» TEXT SECTION
::::::
This article argues against all three views, closing the door on the notion that faith is even a tiny part of God’s gift in Eph 2:8. Finally, the correct alternative will be given. This approach stays true to this passage’s actual subject: eternal salvation is by grace.
II. VIEW 1: TOUTO (“THIS”) REFERS TO FAITH AS GOD’S GIFT
Despite being popular among Calvinists, this view faces huge hurdles. First, it disrupts the passage’s flow with a parenthesis. Second, it abandons Paul’s normal usage of neuter singular forms of the demonstrative pronoun houtos (“this”).
A. Distortion #1: Being Made Alive Precedes Faith
Few realize that treating faith as God’s gift makes part of Eph 2:8 parenthetic. James Candlish admitted this in 1895:
…the majority of modern interpreters, including Calvin,2 refer it [“this is not of yourselves”] to salvation. The chief reason for this latter opinion is that the following clause (ver. 9), “not of works,” can hardly be connected with faith, but must refer to salvation. But it is quite in Paul’s style to interrupt the direct connection of his thoughts by a parenthetic clause such as this, so that the construction would be: “by grace ye have been saved through faith… not of works”; while the words, “and that not of yourselves, God’s is the gift,” come in as a parenthesis [explaining the source of faith].3
Treating faith as God’s gift requires a parenthetic interruption.4 Abraham Kuyper embraced this idea. He explicitly inserts parentheses:
For then it reads: “You are saved by mere grace, by means of faith. (Not as tho[ugh] by this means of faith the grace of your salvation would be partly not of grace: no indeed not, for even that faith is not of yourselves, it is the gift of God.) And, therefore, saved through faith, not of works, lest any man should boast, for we are His workmanship.”
::::::
» RAW DATA
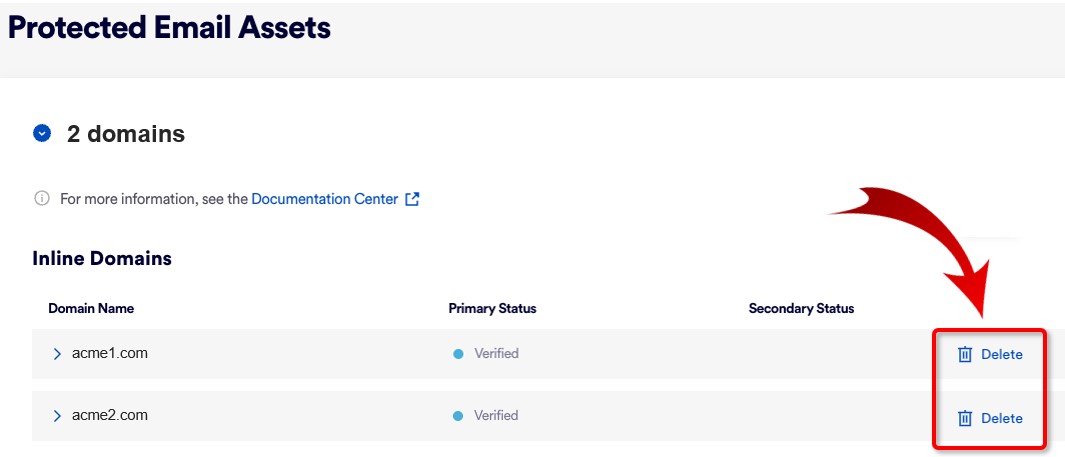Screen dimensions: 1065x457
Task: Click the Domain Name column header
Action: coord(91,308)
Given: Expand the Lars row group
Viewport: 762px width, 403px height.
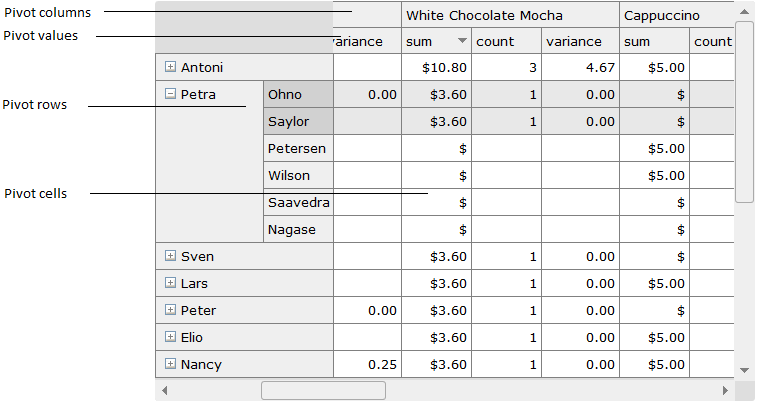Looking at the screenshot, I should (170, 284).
::::::
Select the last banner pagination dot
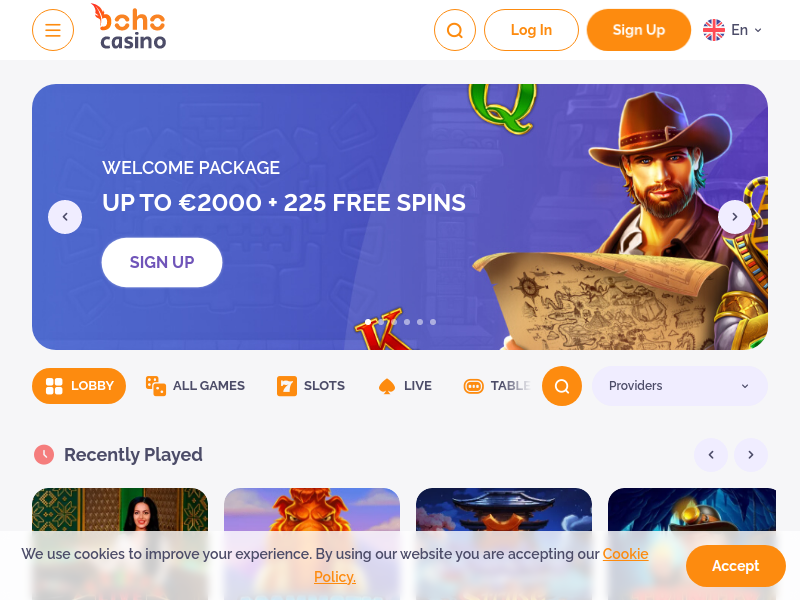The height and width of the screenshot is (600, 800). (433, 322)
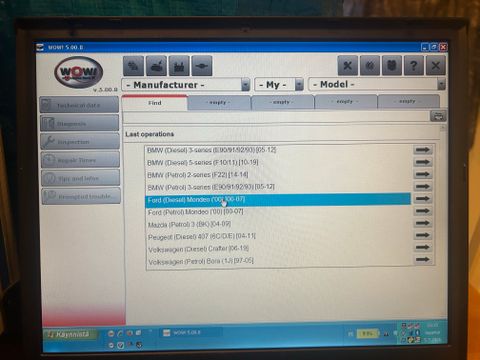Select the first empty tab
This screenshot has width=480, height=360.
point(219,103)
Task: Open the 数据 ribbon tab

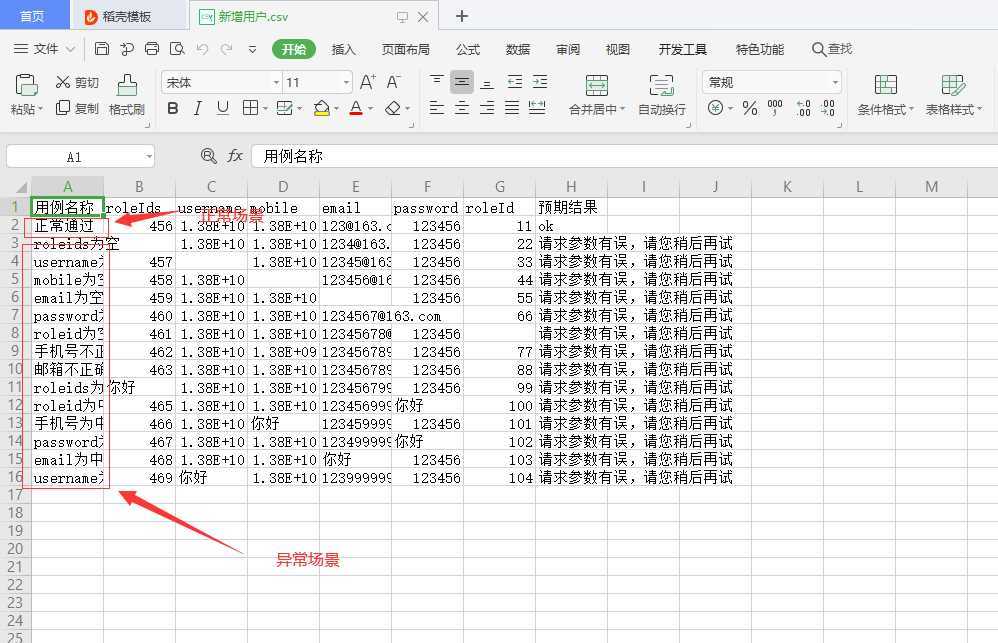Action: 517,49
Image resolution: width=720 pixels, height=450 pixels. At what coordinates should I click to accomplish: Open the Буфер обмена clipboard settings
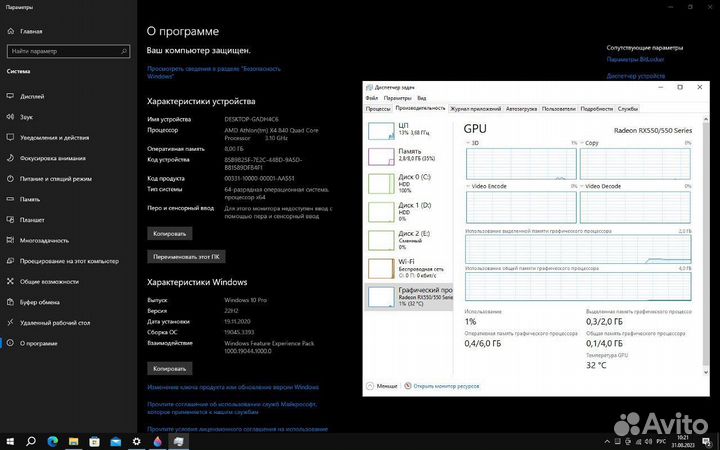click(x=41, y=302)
::::::
» OBJECTIVE 1
Quote the passage from the article on Ephesians 2:8, starting at "This article argues" and ending at "is by grace.".
» OBJECTIVE 2
In the article on Ephesians 2:8, who is said to explicitly insert parentheses into the verse?
These rows were taken from a separate source.

» EXERCISE ANSWER 1
This article argues against all three views, closing the door on the notion that faith is even a tiny part of God’s gift in Eph 2:8. Finally, the correct alternative will be given. This approach stays true to this passage’s actual subject: eternal salvation is by grace.

» EXERCISE ANSWER 2
Abraham Kuyper